Los que queden o quedemos en los años posteriores a estos días distópicos, seguro recordarán dónde estaban en esta primavera suspendida de 2020. Yo recordaré que al final el encierro no fue tal, sino una oportunidad de reencontrarme con mi madre y conmigo mismo. Recordaré que aprendí a sanar a través de la incertidumbre llena de silencios y cuidados mutuos. Y que miré hacia adentro, con la fotografía como mejor salvavidas.

“El tiempo ha muerto, el círculo se ha cerrado”, nos decía Pedro Gómez, mi profesor de fotografía y hoy gran amigo, como frase a través de la cual desarrollábamos la práctica final del diplomado. Hoy más que nunca esta premisa cobra sentido.
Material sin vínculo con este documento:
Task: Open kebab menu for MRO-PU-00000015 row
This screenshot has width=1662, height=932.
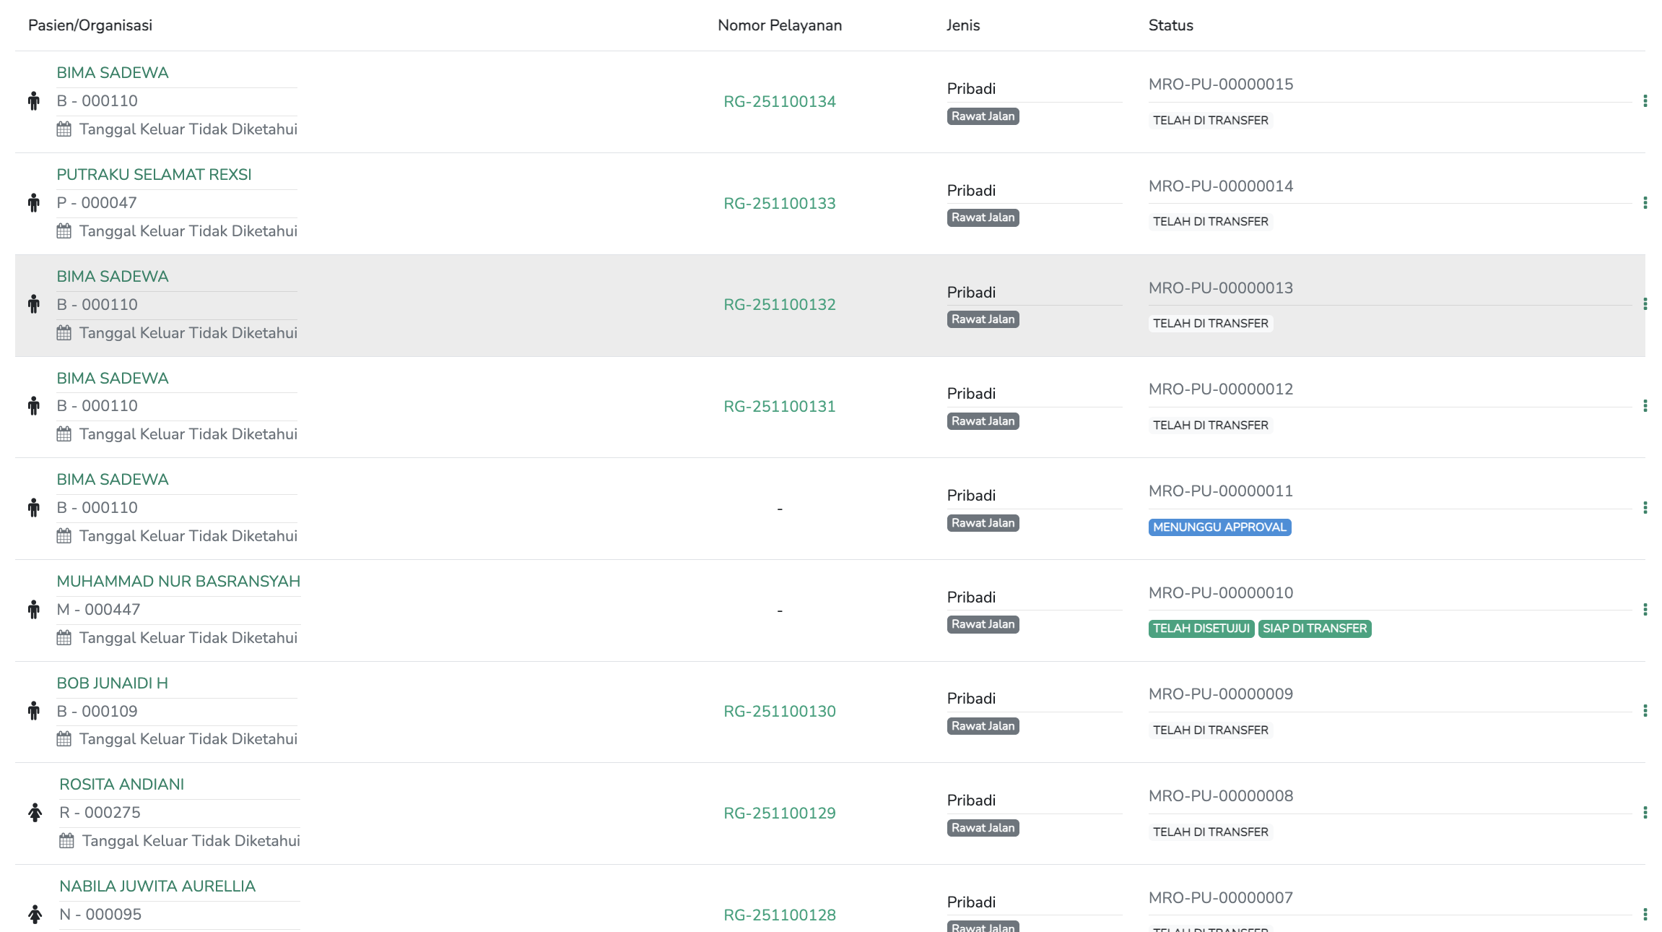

El tiempo ha muerto y está suspendido, y ojalá todo lo vivido nos sirva para cerrar ciclos y círculos, los propios, tan necesarios. Y quizás también la sociedad tenga la misma la oportunidad y cambiar el rumbo de su futuro.

“Como si los caminos familiares trazados en los cielos de verano pudiesen conducir tanto a las cárceles como a los sueños inocentes.” Nunca me he retratado, de hecho no tengo casi fotografias mias, el ejercicio con mi madre me hace ponerme delante de mis miedos.
El 24 de marzo mi madre cumplio 75 años, recuerdo que hace un año vine de Ecuador de sorpresa para celebrarlo con ella, esta vez los que tienen que conectarse por internet son mis hermanos y no yo.
El desayuno es la forma en que despertamos cada día, casi sin hablarnos, los dos tenemos el defecto de hasta no tomar café no somos personas. La radio acompaña las primeras horas de todos los días.
La esperanza refejada en el acto simbólico de recoger los rayos del sol.